3) Uma parte considerável no noticiário anti-PT foi dedicada ao Deputado Federal André Vargas, que é acusado de ter envolvimento com um doleiro preso, pois andou no ”jatinho” do mesmo. A questão é que o senador Álvaro Dias, do PSDB, já andou nesse mesmo jatinho, segundo uma reportagem da Folha de 04 de março de 2001. Nada foi falado na Globo sobre isso.

Essas informações são importantes e desconhecidas graças à seletividade informativa dos principais meios de comunicação do país. Faltando pouco tempo para as eleições, os dados que apontam partidarismo na chamada Grande Imprensa disparam, e a seleção de notícias que prejudica só um lado também afeta a liberdade de informação da população, que teoricamente está assegurada dentro da liberdade de imprensa.

O problema surge quando o cidadão não sabe qual jornal apóia quem. E isso é conseqüência da omissão proposital da linha editorial dos meios de comunicação. Entre os principais veículos de comunicação do país, as Organizações Globo e o Grupo Folha se declaram neutros, enquanto o Grupo Estado e o Grupo Abril simplesmente não declaram nada. Ora, que serviço público é esse que, logo de cara, omite suas preferências políticas? O que pretendem com uma decisão dessas? A resposta está na credibilidade: quando uma pessoa sabe que você apóia esse e não aquele partido, ela desconsiderará suas informações, pois passa a considerá-las “propaganda” partidária.

Os meios de comunicação, com medo de ser tachados de partidaristas e de ter sua credibilidade condicionada, ocultam suas preferências políticas. Com isso, asseguram uma credibilidade que seria subtraída caso declarassem sua preferência política. Quem tem a perder com essa decisão são os cidadãos menos esclarecidos, que, sem conseguir ver preferências políticas claras, acreditam no que lhes convém. Não sabem exatamente onde se situa a manipulação e acabam caindo nela por não se atrever a abrir os olhos.

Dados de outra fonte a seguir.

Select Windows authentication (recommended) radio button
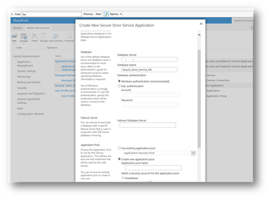[x=119, y=81]
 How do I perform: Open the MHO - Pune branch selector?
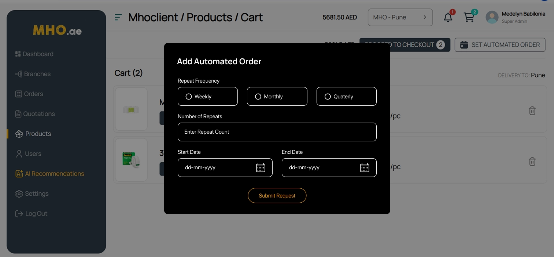[x=400, y=17]
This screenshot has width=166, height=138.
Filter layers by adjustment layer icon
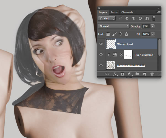(127, 19)
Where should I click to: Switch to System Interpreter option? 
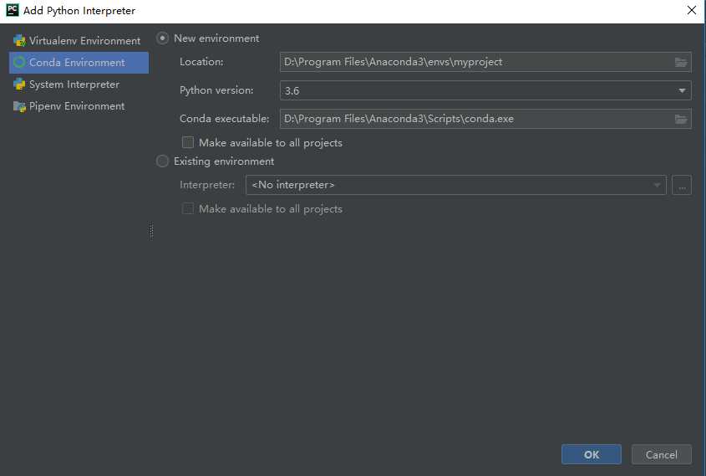tap(74, 84)
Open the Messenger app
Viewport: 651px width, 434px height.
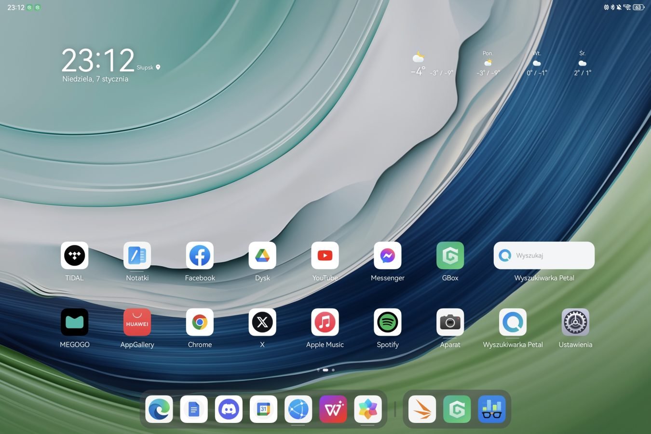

Hoje, a imprensa brasileira está fortemente polarizada, assim como a sociedade (um pode ser conseqüência do outro), o que facilita a identificação de ambos os lados. Mas é preciso abrir os olhos e analisar os noticiários friamente para entender por que publicam “isso” e não “aquilo”. Ou então basta ler análises de imprensa como esta. Elas destacarão a verdade, mas normalmente, assim como essa publicação do Brasil 247, atacarão o lado oposto.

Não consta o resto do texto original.